The preprocessing of diffusion MRI (dMRI) involves numerous steps to clean and standardize
the data before fitting a particular model.
Generally, researchers create ad-hoc preprocessing workflows for each dataset,
building upon a large inventory of available tools.
The complexity of these workflows has snowballed with rapid advances in
acquisition and processing.
dMRIPrep is an analysis-agnostic tool that addresses the challenge of robust and
reproducible preprocessing for whole-brain dMRI data.

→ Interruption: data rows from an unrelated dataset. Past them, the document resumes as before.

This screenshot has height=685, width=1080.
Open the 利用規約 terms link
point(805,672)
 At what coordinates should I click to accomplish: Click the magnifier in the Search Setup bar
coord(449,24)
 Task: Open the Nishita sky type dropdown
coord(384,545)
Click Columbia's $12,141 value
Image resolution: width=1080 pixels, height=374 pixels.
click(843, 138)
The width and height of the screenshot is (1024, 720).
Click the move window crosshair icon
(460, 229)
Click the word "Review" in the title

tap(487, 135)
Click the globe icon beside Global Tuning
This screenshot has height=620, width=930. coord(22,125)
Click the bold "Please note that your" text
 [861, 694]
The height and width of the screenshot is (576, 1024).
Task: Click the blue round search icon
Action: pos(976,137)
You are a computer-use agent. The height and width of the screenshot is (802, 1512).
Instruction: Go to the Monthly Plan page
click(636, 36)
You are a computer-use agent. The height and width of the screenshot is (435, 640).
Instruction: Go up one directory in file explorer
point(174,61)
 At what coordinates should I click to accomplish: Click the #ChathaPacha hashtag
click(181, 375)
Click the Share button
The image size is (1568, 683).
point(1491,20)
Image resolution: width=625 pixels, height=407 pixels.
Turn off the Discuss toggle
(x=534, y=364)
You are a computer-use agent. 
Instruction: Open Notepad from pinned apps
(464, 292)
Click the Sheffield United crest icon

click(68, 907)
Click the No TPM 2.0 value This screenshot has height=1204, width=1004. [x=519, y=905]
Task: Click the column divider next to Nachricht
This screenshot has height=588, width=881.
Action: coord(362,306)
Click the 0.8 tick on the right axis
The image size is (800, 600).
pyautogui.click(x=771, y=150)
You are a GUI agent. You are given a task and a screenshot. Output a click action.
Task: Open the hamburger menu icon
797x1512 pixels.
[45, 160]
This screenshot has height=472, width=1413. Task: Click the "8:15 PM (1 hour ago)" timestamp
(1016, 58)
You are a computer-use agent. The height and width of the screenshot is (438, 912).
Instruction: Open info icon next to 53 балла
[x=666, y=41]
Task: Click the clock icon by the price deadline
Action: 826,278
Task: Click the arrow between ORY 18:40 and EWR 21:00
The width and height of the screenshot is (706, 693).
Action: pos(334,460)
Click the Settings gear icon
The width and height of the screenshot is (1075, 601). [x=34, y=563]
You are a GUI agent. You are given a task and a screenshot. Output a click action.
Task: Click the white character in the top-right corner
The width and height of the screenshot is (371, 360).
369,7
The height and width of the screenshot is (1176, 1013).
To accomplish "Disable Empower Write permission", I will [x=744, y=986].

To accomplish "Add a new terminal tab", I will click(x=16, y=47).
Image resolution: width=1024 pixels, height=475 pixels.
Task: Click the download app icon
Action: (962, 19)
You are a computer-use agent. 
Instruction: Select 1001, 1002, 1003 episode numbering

dMRIPrep automatically adapts a best-in-breed workflow to the idiosyncrasies of
virtually any dataset, ensuring high-quality preprocessing without manual intervention.
dMRIPrep equips neuroscientists with an easy-to-use and transparent preprocessing
workflow, which can help ensure the validity of inference and the interpretability
of results.

The workflow is based on `Nipype <https://nipype.readthedocs.io>`__ and encompases a large
set of tools from well-known neuroimaging packages, including
`FSL <https://fsl.fmrib.ox.ac.uk/fsl/fslwiki/>`__,
`ANTs <https://stnava.github.io/ANTs/>`__,
`FreeSurfer <https://surfer.nmr.mgh.harvard.edu/>`__,
`AFNI <https://afni.nimh.nih.gov/>`__,
and `Nilearn <https://nilearn.github.io/>`__.
This pipeline was designed to provide the best software implementation for each state of
preprocessing, and will be updated as newer and better neuroimaging software becomes
available.

dMRIPrep performs basic preprocessing steps (coregistration, normalization, unwarping,
segmentation, skullstripping etc.) providing outputs that can be
easily submitted to a variety of tractography algorithms.